Task to carry out - Present every line of the data below as a Markdown table with the columns Row and Text. Skip blank lines and number the remaining rows in order.

Source material -
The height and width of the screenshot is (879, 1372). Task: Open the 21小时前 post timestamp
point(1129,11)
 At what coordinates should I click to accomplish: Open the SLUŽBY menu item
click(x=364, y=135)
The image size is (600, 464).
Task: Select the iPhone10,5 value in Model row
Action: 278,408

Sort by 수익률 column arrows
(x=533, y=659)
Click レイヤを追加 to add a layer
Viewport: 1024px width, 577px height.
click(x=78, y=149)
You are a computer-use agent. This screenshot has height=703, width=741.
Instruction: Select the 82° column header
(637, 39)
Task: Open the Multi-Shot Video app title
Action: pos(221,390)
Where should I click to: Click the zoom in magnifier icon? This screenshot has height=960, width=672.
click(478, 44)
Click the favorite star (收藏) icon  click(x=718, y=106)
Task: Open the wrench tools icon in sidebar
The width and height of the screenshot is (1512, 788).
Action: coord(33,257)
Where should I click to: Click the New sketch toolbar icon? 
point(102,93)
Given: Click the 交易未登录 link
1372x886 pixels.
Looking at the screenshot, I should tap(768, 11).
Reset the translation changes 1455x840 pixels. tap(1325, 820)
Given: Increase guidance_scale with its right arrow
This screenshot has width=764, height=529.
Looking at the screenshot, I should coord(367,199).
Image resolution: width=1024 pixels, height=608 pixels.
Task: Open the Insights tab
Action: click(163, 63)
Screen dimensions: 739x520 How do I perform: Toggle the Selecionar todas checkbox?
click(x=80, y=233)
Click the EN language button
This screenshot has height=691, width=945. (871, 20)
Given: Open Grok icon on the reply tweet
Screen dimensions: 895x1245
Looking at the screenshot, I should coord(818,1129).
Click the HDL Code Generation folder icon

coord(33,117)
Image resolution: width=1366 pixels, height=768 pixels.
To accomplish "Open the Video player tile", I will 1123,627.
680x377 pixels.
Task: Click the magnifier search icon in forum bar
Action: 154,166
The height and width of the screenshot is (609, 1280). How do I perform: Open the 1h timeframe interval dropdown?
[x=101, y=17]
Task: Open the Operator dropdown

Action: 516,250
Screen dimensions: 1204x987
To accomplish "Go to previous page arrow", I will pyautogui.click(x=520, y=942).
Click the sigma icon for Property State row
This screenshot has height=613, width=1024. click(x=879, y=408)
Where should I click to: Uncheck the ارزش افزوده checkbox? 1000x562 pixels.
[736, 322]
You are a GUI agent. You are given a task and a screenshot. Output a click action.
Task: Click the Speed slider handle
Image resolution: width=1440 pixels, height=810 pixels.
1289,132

Reply -
| Row | Text |
|---|---|
| 1 | The height and width of the screenshot is (879, 1372). Task: Open the 21小时前 post timestamp |
| 2 | point(1129,11) |
| 3 |  At what coordinates should I click to accomplish: Open the SLUŽBY menu item |
| 4 | click(x=364, y=135) |
| 5 | The image size is (600, 464). |
| 6 | Task: Select the iPhone10,5 value in Model row |
| 7 | Action: 278,408 |
| 8 | Sort by 수익률 column arrows |
| 9 | (x=533, y=659) |
| 10 | Click レイヤを追加 to add a layer |
| 11 | Viewport: 1024px width, 577px height. |
| 12 | click(x=78, y=149) |
| 13 | You are a computer-use agent. This screenshot has height=703, width=741. |
| 14 | Instruction: Select the 82° column header |
| 15 | (637, 39) |
| 16 | Task: Open the Multi-Shot Video app title |
| 17 | Action: pos(221,390) |
| 18 | Where should I click to: Click the zoom in magnifier icon? This screenshot has height=960, width=672. |
| 19 | click(478, 44) |
| 20 | Click the favorite star (收藏) icon  click(x=718, y=106) |
| 21 | Task: Open the wrench tools icon in sidebar |
| 22 | The width and height of the screenshot is (1512, 788). |
| 23 | Action: coord(33,257) |
| 24 | Where should I click to: Click the New sketch toolbar icon?  |
| 25 | point(102,93) |
| 26 | Given: Click the 交易未登录 link |
| 27 | 1372x886 pixels. |
| 28 | Looking at the screenshot, I should tap(768, 11). |
| 29 | Reset the translation changes 1455x840 pixels. tap(1325, 820) |
| 30 | Given: Increase guidance_scale with its right arrow |
| 31 | This screenshot has width=764, height=529. |
| 32 | Looking at the screenshot, I should coord(367,199). |
| 33 | Image resolution: width=1024 pixels, height=608 pixels. |
| 34 | Task: Open the Insights tab |
| 35 | Action: click(163, 63) |
| 36 | Screen dimensions: 739x520 How do I perform: Toggle the Selecionar todas checkbox? |
| 37 | click(x=80, y=233) |
| 38 | Click the EN language button |
| 39 | This screenshot has height=691, width=945. (871, 20) |
| 40 | Given: Open Grok icon on the reply tweet |
| 41 | Screen dimensions: 895x1245 |
| 42 | Looking at the screenshot, I should coord(818,1129). |
| 43 | Click the HDL Code Generation folder icon |
| 44 | coord(33,117) |
| 45 | Image resolution: width=1366 pixels, height=768 pixels. |
| 46 | To accomplish "Open the Video player tile", I will 1123,627. |
| 47 | 680x377 pixels. |
| 48 | Task: Click the magnifier search icon in forum bar |
| 49 | Action: 154,166 |
| 50 | The height and width of the screenshot is (609, 1280). How do I perform: Open the 1h timeframe interval dropdown? |
| 51 | [x=101, y=17] |
| 52 | Task: Open the Operator dropdown |
| 53 | Action: 516,250 |
| 54 | Screen dimensions: 1204x987 |
| 55 | To accomplish "Go to previous page arrow", I will pyautogui.click(x=520, y=942). |
| 56 | Click the sigma icon for Property State row |
| 57 | This screenshot has height=613, width=1024. click(x=879, y=408) |
| 58 | Where should I click to: Uncheck the ارزش افزوده checkbox? 1000x562 pixels. |
| 59 | [736, 322] |
| 60 | You are a GUI agent. You are given a task and a screenshot. Output a click action. |
| 61 | Task: Click the Speed slider handle |
| 62 | Image resolution: width=1440 pixels, height=810 pixels. |
| 63 | 1289,132 |